Viel Kantenhalt, viel Dämpfung, ziemlich viel hart, ordentliche Rückmeldung – aber wenig Variabilität. Das board lässt sich wie von Andrej beschrieben sehr kontinuierlich über Aufkantwinkel fahren. Die Radien bleiben dabei aber immer eher weit, Druck auf die Nose und andere Spielereien haben keinen nennenswerten Einlfuss auf die Turns.
Mein Fazit: Ein board für sehr schwere Jungs oder für Grobmotoriker

Sense 174/21 SCR14:
Ähnlich wie das 185, eben kürzer.
Ernsthaft: Ich weiss nicht, ob das an der Härte liegt, aber auch hier für mich zu wenig Variabilität. Die Nose ist schön hart, lässt sich schön powern, Grip und Dämpfung mindestens ausreichend vorhanden. Insgesamt ein sehr sympathisches und sehr lineares Verhalten. Ich würde mir nur wünschen, dass man durch Druck auf die Nose noch etwas variabler carven kann. Das board will ich unbedingt noch mal bei besseren Bedingungen (und am liebsten eine Nuance weicher) noch mal testen. Irgendwie bleibt der Eindruck, dass ich am diesem Test-Sonntag nicht alles aus dem board rausgeholt habe, was drinsteckt…

Plasma CE Wide 175/20 SCR12/14:
Die Überraschung mit der hässlichen Nase (sorry, Günther).
Gelb, 20cm breit, decambered.
Samstag Nachmittag auf seltsam weicher Piste macht das board immer genau das, was es soll. Die Nose greift, die Kante hält, das board tankt sich durch den Untergrund. Mein neues Steckenpferd – “Rückmeldung” – passt auch. Druck auf die Nose –> Turn wird enger. Druck nach hinten –> Turn wird weiter: Genauso beim Aufkantwinkel: Mehr “Angulation” bringt engere Radien.
Irgendwie genau das, was ich wollte: “wie mein WCR, nur etwas breiter und schneller”.

++++++++++

◆ Kurze Übung a ◆
Schreibe die Einträge vom Anfang bis einschließlich der Zeile mit „[x=126, y=130]“ genau ab.

◆ Vorgegebene Daten ◆
++++++++++

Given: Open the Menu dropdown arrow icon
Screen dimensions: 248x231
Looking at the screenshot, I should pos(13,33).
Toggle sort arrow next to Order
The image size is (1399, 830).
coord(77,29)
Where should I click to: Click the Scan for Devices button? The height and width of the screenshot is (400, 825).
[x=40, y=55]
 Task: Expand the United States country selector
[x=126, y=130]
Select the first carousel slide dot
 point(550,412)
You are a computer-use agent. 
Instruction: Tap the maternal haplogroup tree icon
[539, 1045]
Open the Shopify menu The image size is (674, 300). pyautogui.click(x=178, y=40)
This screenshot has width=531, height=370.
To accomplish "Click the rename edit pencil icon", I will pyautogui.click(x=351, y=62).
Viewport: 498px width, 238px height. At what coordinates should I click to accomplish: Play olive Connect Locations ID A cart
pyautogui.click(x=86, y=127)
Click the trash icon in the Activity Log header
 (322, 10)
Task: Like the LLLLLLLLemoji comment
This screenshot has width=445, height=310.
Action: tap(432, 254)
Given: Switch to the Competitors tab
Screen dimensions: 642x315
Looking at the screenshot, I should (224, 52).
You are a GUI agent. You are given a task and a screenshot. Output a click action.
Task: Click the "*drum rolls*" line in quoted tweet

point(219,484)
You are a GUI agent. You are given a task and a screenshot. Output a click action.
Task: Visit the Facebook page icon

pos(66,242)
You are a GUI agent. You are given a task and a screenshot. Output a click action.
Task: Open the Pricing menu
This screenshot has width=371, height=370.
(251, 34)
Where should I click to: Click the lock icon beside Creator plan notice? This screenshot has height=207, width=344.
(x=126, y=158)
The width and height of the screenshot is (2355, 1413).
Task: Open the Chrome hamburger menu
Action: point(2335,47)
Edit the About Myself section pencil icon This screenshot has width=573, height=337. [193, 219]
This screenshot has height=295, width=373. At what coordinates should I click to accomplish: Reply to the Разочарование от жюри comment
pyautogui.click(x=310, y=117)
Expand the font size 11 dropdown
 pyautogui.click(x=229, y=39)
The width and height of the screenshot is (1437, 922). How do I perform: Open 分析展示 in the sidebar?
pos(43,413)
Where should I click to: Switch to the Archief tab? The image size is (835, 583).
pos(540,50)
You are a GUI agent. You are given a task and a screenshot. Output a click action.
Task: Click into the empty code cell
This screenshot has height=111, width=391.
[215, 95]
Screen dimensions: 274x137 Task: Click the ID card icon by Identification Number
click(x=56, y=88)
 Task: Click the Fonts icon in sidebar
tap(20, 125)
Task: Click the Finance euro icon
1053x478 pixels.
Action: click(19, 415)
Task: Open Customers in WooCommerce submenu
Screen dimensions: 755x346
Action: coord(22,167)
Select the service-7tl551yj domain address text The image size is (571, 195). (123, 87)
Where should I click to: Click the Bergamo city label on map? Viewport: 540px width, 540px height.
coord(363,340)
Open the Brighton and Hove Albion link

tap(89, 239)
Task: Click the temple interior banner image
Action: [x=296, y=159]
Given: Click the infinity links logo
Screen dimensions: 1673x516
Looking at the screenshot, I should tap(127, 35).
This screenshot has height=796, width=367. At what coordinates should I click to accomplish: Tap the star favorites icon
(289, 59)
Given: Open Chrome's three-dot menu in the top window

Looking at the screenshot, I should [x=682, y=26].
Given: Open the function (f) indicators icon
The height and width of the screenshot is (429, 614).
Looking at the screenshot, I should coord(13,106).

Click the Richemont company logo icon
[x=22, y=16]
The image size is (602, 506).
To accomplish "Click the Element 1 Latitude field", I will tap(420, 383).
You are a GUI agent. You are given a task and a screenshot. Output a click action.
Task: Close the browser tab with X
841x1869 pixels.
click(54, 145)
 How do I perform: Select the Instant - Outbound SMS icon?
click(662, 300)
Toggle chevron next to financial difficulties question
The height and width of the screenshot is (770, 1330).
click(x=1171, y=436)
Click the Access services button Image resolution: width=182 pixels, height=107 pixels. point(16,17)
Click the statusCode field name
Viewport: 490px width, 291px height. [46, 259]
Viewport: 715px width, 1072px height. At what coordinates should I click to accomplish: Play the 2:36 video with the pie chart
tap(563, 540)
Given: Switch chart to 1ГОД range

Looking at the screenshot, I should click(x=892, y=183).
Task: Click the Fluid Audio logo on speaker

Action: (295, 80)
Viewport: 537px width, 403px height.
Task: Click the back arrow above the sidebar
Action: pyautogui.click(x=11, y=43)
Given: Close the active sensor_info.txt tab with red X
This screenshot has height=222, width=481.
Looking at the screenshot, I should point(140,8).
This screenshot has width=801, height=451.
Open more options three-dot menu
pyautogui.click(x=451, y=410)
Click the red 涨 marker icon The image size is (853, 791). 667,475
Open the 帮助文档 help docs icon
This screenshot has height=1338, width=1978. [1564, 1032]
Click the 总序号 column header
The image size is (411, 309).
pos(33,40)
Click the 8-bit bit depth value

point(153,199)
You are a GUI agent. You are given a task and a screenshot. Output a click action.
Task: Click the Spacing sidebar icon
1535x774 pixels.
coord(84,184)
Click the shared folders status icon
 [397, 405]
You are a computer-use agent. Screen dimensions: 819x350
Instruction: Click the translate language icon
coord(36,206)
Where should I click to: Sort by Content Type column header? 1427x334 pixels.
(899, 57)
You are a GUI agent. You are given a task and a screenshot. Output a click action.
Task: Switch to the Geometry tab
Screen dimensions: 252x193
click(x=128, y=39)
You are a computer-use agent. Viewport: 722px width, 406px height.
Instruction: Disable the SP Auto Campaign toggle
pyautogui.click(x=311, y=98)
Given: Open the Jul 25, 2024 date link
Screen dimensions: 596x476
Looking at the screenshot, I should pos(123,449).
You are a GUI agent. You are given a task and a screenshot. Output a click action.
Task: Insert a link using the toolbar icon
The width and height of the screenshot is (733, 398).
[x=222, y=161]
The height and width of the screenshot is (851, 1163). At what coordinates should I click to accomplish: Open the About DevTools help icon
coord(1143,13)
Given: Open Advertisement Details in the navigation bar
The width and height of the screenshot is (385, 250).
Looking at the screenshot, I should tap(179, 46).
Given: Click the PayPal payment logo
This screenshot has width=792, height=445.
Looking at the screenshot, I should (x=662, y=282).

++++++++++

◆ Kurze Übung b ◆
Gib für jede Aussage an, ob sie mit dem Lesetext übereinstimmt, und belege dein Ja oder Nein mit den entscheidenden Worten des Lesetexts im genauen Zitat: (i) Beim Plasma CE Wide wird der Turn enger, wenn man Druck auf die Nose gibt. (ii) Das Sense 174 möchte der Verfasser bei besseren Bedingungen noch einmal testen. (iii) Das Plasma CE Wide ist rot.

◆ Schriftliche Lösung a ◆
Given: Open the Menu dropdown arrow icon
Screen dimensions: 248x231
Looking at the screenshot, I should pos(13,33).
Toggle sort arrow next to Order
The image size is (1399, 830).
coord(77,29)
Where should I click to: Click the Scan for Devices button? The height and width of the screenshot is (400, 825).
[x=40, y=55]
 Task: Expand the United States country selector
[x=126, y=130]

◆ Schriftliche Lösung b ◆
(i) Ja: „Druck auf die Nose –> Turn wird enger.“
(ii) Ja: „Das board will ich unbedingt noch mal bei besseren Bedingungen (und am liebsten eine Nuance weicher) noch mal testen.“
(iii) Nein: „Gelb, 20cm breit, decambered.“